Lastly, the study is concluded in Section V.
II. RELATED WORKS
In this section, computational based PPI studies
including machine learning and deep learning methods in
the literature have been examined and explained.
In the study of [11], researchers tried to predict protein-
protein interaction zones based on machine learning
algorithms. In order to classify the zones, they aimed to use
Radial Basis Functional Neural Network classifier. In order
to convert protein sequences into the numerical
representations, frequencies of each amino acid sequences
were calculated. After, in the feature extraction phase,
relative entropy was calculated and totally 1000 features
were obtained from frequencies. Last part of the study,
radial basis classifier was used and weight parameters were
tested to determine the best classification performance. In
conclusion, the F1 score and classification accuracy were
calculated 99%, and 80% respectively. Protein-protein
interactions were determined based on the protein signatures
method in the study of [12]. Researches obtained
Helicobacter pylori protein data from human and mouse.
After the conversion of sequences, SVM (Support Vector
Machine) was applied to predict the interactions. The
proposed method was tested on both Helicobacter pylori,
Escherichia coli, and Saccharomyces cerevisiae to
determine the performance. During the testing process, 10-
fold cross-validation was used and the performance of the
classifier was stated with specificity, accuracy, and
sensitivity. In conclusion best classification accuracy
obtained from Saccharomyces cerevisiae dataset with 80,7%
classification accuracy. The interactions between proteins
were specified with Siamese Neural Network [1]. In the
study, four different datasets were considered and three
different testing methods (C1, C2, and C3) and two various
neural networks were applied. In the first neural network
model protein sequences were converted with protein
signature while in the second neural network, proteins were
composed with ProtVec method. Test procedures were
designated based on the study of [13]. C1 testing procedure
includes all training and testing data. C2 testing procedure
consists of all testing data yet only consider one training
data. On the other hand, C3 only marks all testing data. The
detailed information on the testing procedures can be seen in
[13]. Protein signature method was given the best result for
both C1 and C2 testing procedure with 93,75% and 85,75%
AUC scores respectively. Yet C3 showed the best result on
C3 testing procedure with 73,25% AUC score. Deep
learning is applied with respect to determining protein
interactions [14]. Firstly, protein sequences were
transformed into numerical representations. After 9 various
deep learning models were used to predict the interactions.
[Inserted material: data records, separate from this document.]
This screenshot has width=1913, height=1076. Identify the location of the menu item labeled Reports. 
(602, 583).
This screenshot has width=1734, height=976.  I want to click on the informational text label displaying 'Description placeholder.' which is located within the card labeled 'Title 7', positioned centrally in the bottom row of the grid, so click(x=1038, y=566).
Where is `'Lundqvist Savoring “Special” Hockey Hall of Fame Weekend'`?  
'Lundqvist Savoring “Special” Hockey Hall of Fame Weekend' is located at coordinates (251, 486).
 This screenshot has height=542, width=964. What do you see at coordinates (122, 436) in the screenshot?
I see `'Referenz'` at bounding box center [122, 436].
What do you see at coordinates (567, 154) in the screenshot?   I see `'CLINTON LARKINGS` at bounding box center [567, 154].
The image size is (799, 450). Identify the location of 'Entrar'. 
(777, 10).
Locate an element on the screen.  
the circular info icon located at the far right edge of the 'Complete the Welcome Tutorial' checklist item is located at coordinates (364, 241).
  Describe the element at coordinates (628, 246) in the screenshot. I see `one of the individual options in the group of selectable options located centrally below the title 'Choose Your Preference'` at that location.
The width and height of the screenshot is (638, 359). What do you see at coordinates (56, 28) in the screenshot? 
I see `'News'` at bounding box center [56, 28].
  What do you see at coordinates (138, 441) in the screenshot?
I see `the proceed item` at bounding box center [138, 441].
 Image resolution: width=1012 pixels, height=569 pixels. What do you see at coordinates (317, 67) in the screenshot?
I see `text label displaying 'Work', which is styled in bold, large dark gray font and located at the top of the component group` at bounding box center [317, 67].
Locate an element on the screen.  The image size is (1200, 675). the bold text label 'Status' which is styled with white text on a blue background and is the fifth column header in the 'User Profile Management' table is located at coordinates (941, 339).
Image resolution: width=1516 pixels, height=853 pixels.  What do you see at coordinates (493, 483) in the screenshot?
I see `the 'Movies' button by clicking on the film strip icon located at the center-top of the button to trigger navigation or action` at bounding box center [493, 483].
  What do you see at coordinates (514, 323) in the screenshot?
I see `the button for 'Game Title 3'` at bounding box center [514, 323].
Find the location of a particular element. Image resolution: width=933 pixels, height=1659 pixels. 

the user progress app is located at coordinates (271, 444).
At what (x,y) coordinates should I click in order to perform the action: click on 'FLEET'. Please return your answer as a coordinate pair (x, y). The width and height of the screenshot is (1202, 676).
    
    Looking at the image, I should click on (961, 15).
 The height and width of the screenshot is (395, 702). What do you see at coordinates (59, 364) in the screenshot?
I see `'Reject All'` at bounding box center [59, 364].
The performance of the proposed method was calculated by
finding accuracy, F1 score, and specificity. During the
testing phase, 5-fold cross-validation was applied and the
results were obtained as 95,29%, 95,29%, and 95,48%
respectively. . In the study of [15], protein interactions
predicted based on protein primer sequences. Researchers
applied both CNN (Convolutional Neural Network) and
LSTM (Long-Short Term Memory) to specify the
interactions. Three various features were obtained from
protein sequences including semantic relations, motifs, and
long-short term relations between proteins. Proposed
method’s performance was determined with 5-fold cross-
validation and average classification accuracy was found
98,78%. At the end of the study, researchers indicated that
deep learning is a powerful tool to inspect PPI’s.
III. MATERIAL AND METHODS
A. VCP and BioGRID
In this study, we obtained VCP protein data from
BioGRID (Biological General Repository for Interaction
Datasets) [16]. BioGRID is an interaction repository for
protein and genetic interactions. It consists of nearly two
million protein interactions data and can be accessed via its
web page.VCP also is known as p97 in mammals and
CDC48 in Saccharomyces cerevisiae is an ATPase enzyme
and encoded by the VCP gene in humans. VCP is a member
of the AAA family of proteins. Fig. 1 shows the typical
VCP. It has a role on protein degradation, DNA repair,
DNA replication, and intracellular membrane fusion. Also,
it affects the regulation of the cell cycle. It has a
homohexameric complex which allows interacting of
different kinds of cofactors. Mutations in this gene cause
many illnesses and diseases including ALS (amyotrophic
lateral sclerosis), CMT (Charcot Marie Tooth), etc. [17].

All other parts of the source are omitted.